Prompts, RAG, fine-tuning, knowledge graphs, context engineering—three years, five paradigm shifts. Models are getting stronger, but we still don't know how to make agents perform well in products.

4 min read
Share:
Your Prompts Might Be Undermining Your Agent

Recently, while working on agent products, I made an interesting observation.

The traditional software engineering tasks—writing APIs, architecting systems, writing tests—are becoming increasingly straightforward. Most problems follow established patterns, and past experience plus validation methods are fairly mature.

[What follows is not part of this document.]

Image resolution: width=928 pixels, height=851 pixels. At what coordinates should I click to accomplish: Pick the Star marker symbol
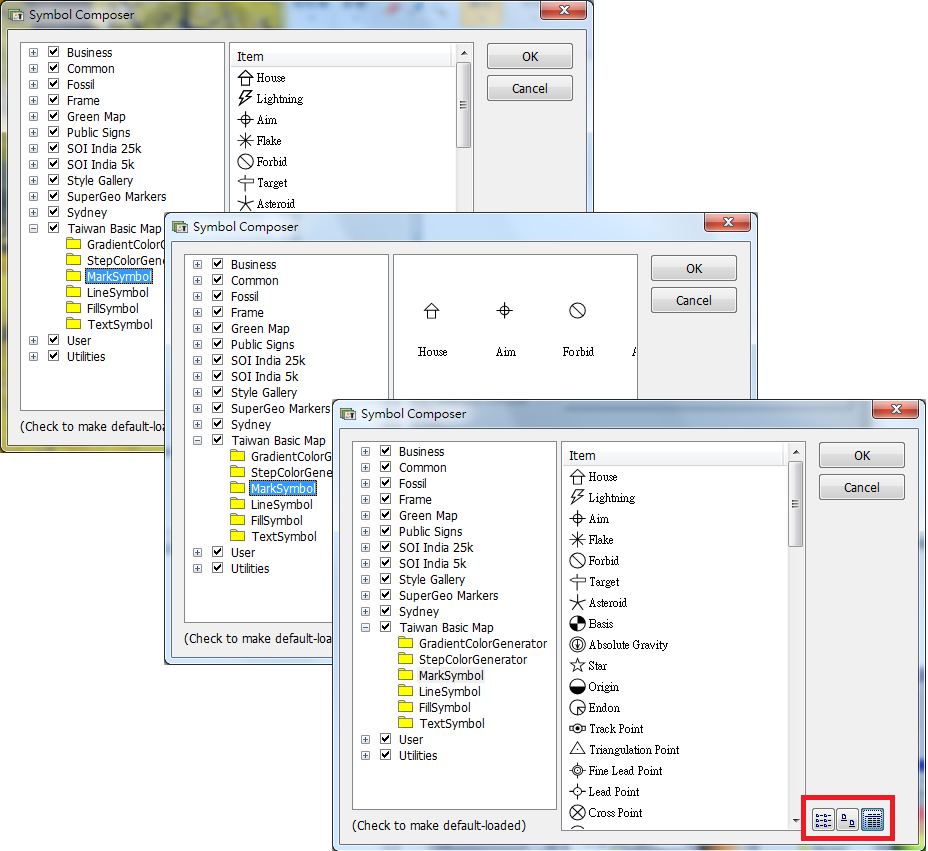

Hand it to a coding agent: encounter a problem, have it solve it, test it, evaluate it. The chain is clear.

For this kind of mechanical work, agents already perform quite well.

But there's one area that's extremely difficult: the agent's behavior itself.

80% of the Value Comes from the Agent

Currently, about 80% of the value in products and applications comes from the agent itself. Frontend, backend, database, deployment—they're all just scaffolding, when you get down to it.

The paradox is this: the value of traditional software engineering is shrinking, but the new value that has emerged—agent behavior—is precisely what we have the least control over and the least idea how to study.

How exactly do you build a good agent? I think this question will haunt us for quite some time to come.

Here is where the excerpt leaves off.